The Obilizer is basically e-Harmony for real estate.  A consumer enters personal demographic and psychographic information, such as favorite magazines, how often they eat out, age, education level, and so on.  The Obilizer engine then breaks every neighborhood in the U.S. down by psychographic profile leveraging our deep database of consumer behavior and psycho-demographics, and finds matching properties.  Those listings are mailed out or sent over RSS, SMS, Twitter direct message, or FriendFeed to the consumer.

The property valuations come from Onboard's AVM system, which we believe is not only the most accurate available on the market today, but also the most transparent, as we make our assumptions and our models pretty clear.  That is what allows Foropillas to change variables to look at predictive analysis of what the home should be worth three years out.
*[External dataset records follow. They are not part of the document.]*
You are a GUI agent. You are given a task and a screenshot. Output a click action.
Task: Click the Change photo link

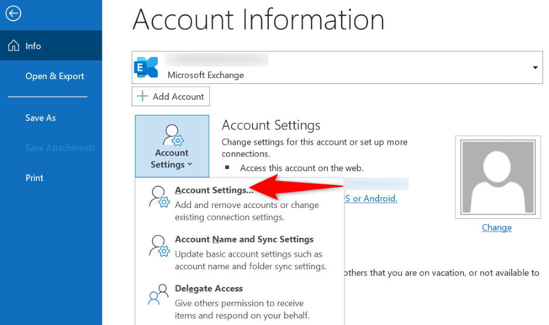coord(496,228)
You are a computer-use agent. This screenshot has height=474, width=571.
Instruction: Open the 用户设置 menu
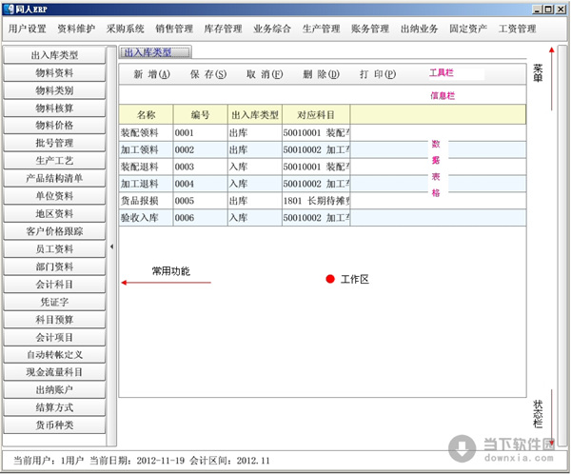(27, 29)
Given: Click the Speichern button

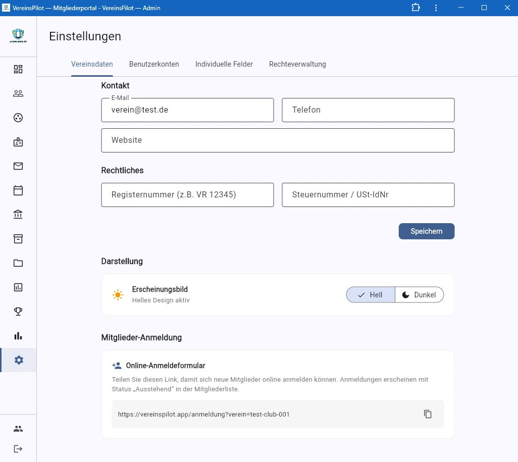Looking at the screenshot, I should point(426,231).
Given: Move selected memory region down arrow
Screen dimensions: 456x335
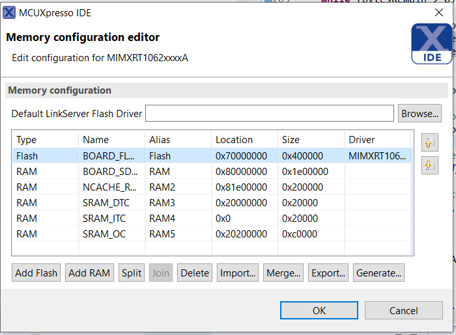Looking at the screenshot, I should click(429, 165).
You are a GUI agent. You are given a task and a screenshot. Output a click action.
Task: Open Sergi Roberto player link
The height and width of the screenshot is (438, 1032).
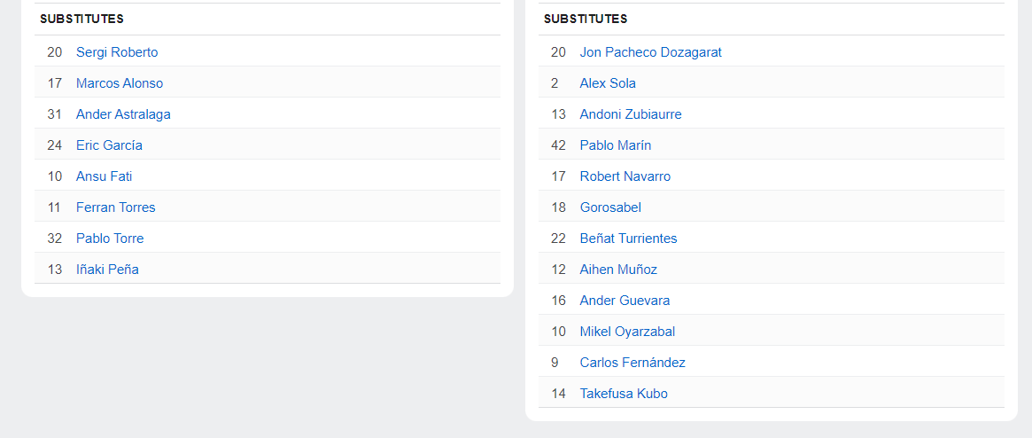click(117, 52)
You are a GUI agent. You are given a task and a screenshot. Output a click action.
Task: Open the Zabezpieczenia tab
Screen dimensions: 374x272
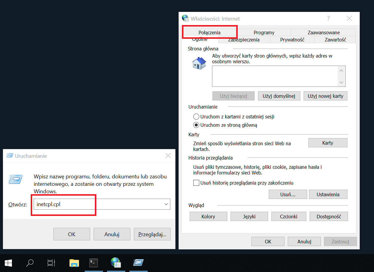pyautogui.click(x=244, y=40)
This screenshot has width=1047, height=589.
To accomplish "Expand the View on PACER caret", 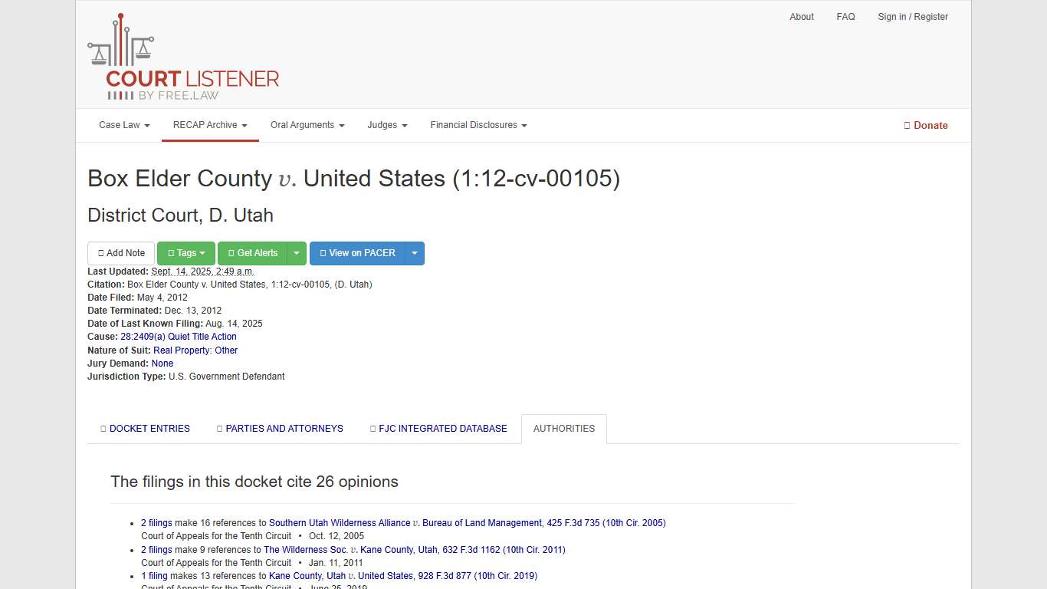I will click(x=415, y=253).
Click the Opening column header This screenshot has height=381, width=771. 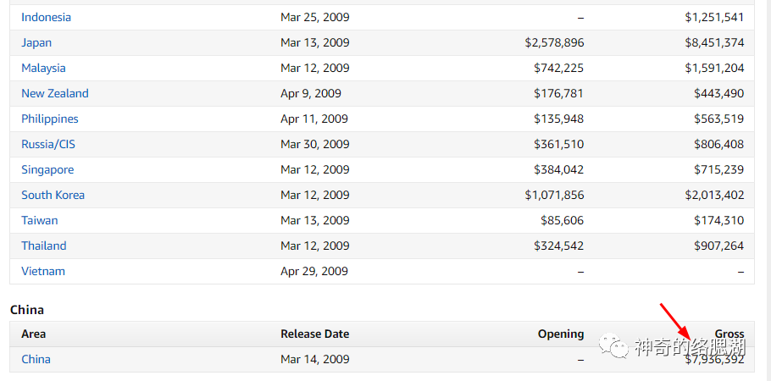coord(561,334)
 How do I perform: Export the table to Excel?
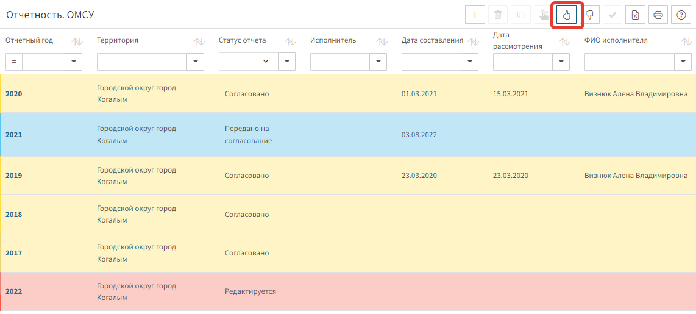click(x=635, y=15)
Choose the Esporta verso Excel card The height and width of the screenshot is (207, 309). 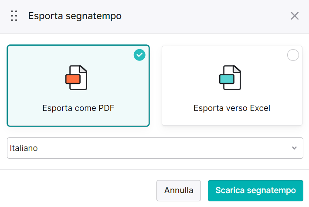click(232, 86)
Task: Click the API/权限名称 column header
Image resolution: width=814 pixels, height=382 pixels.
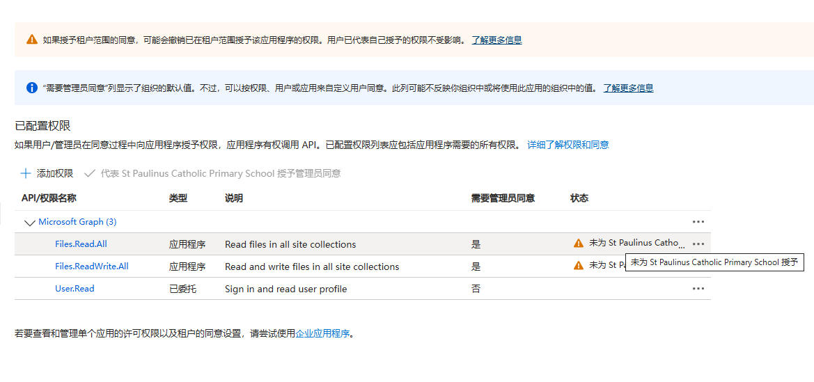Action: 49,198
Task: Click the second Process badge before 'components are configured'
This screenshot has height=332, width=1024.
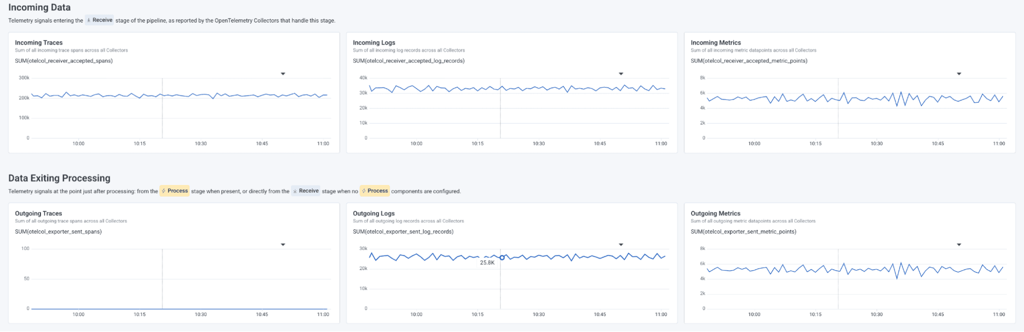Action: point(374,191)
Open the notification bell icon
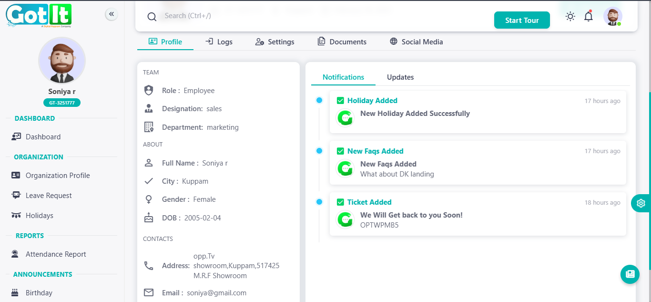Image resolution: width=651 pixels, height=302 pixels. pos(589,17)
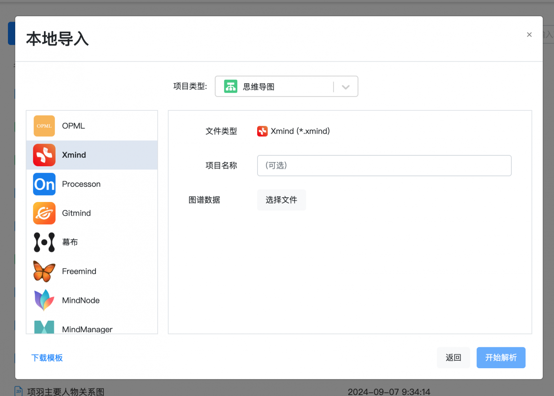554x396 pixels.
Task: Select the Xmind format icon in sidebar
Action: click(x=44, y=155)
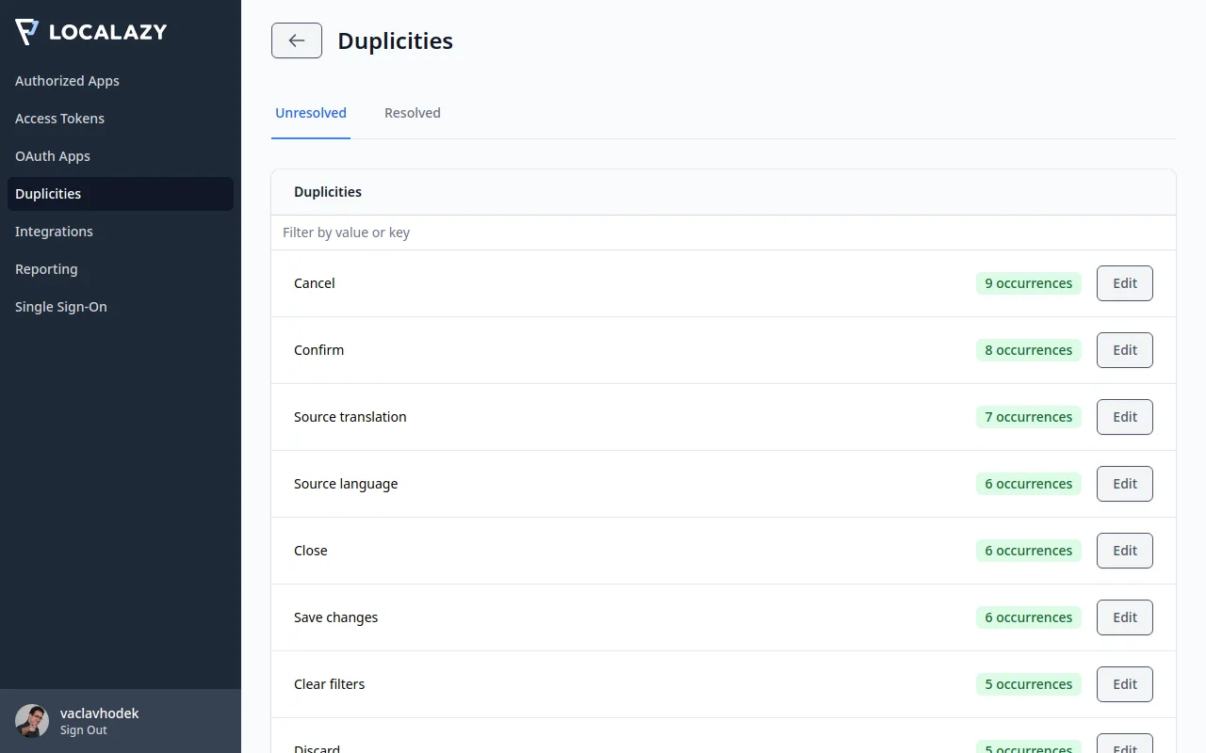Edit the Source translation duplicity
The width and height of the screenshot is (1206, 753).
[1124, 417]

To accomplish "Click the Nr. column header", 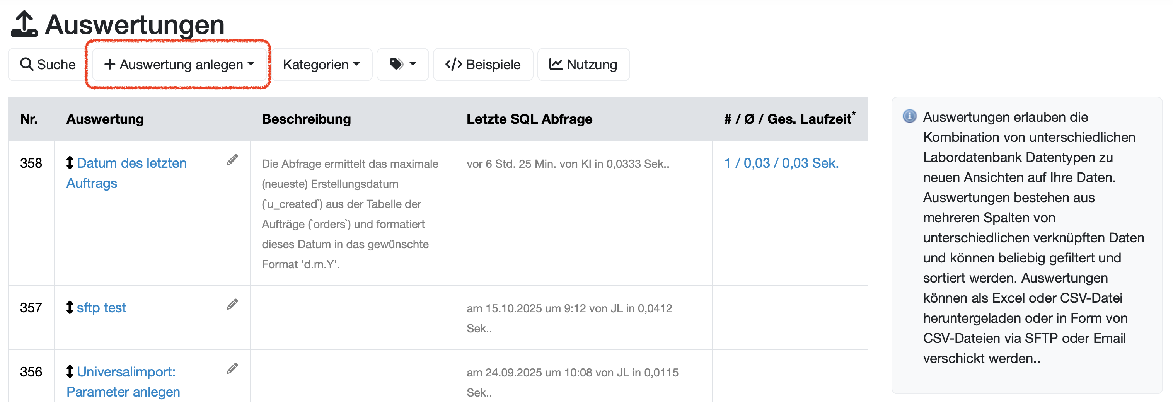I will coord(29,119).
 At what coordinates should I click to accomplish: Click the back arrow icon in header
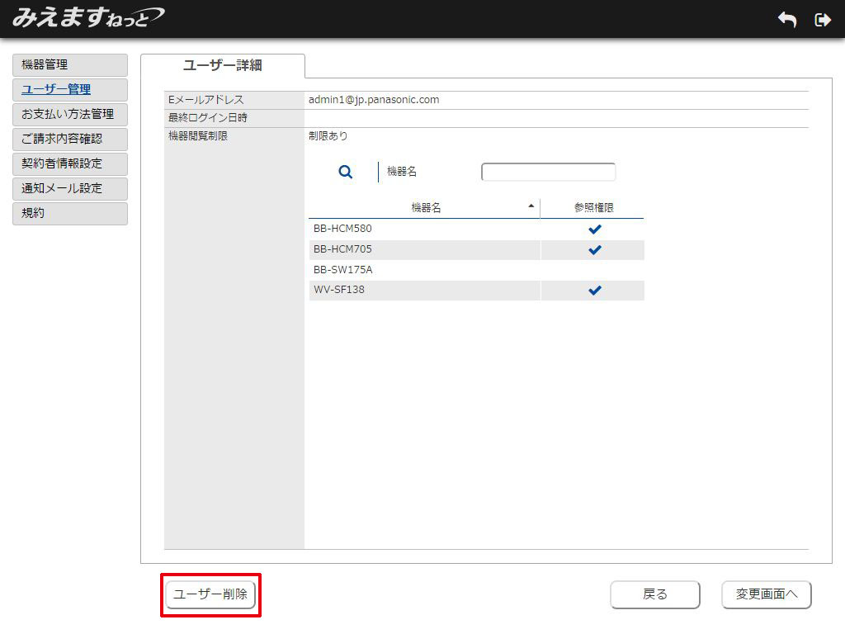click(787, 20)
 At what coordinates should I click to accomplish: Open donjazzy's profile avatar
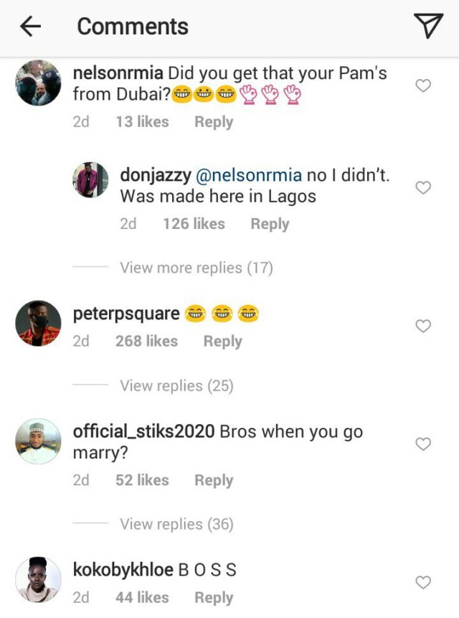(x=90, y=180)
Finally, the entire system operates on a common CMS (content management system) built on the Drupal platform.  Each agent and office and staff employee of Foropillas is issued an account, which lets them create blogs and hyperlocal content on the platform.  Data, mapping, and anything else that could drive conversation is widgetized -- very similar to the Wordpress.com widgets -- so that each agent can easily create a sophisticated, templated blog with a profusion of information tools.

This is the mass content aggregation: dynamic content plus data content plus listings, all with a human-centric focus.

Where Nicolai got it wrong was that Foropillas won't have any agents.  It most assuredly will, because they recognize that the game isn't to disintermediate realtors, but to empower them.  Also, translations will be available only in Spanish, French, and of course, Greek.

Conclusion

While our client was somewhat caught off-guard about Nicolai's blowing the whistle on their anticipated launch, we welcome the opportunity to talk about what the website and web tools of the future ought to be:

  • Human-centric search
  • In-depth data content
  • Dynamic realtor-generated content

That is what Onboard makes possible.

For those who have read to this point, or have figured out the anagram already, I want to say thank you.  And I also want to point out that everything written in here about Onboard and our capabilities is absolutely, 100% true.  No April Foolery there.

Which means that Foripollas or Foropillas might be a ruse -- but that ruse belongs solely to Mr. Nicolai Kolding, the highly-respected COO of a major national real estate brand :) -- but the technology being described is not.  That tech, that level of content depth and breadth, the innovation of lifestyle search -- these things are all absolutely real.  Well, except for The Obilizer... we're waiting on a partner to build that one out.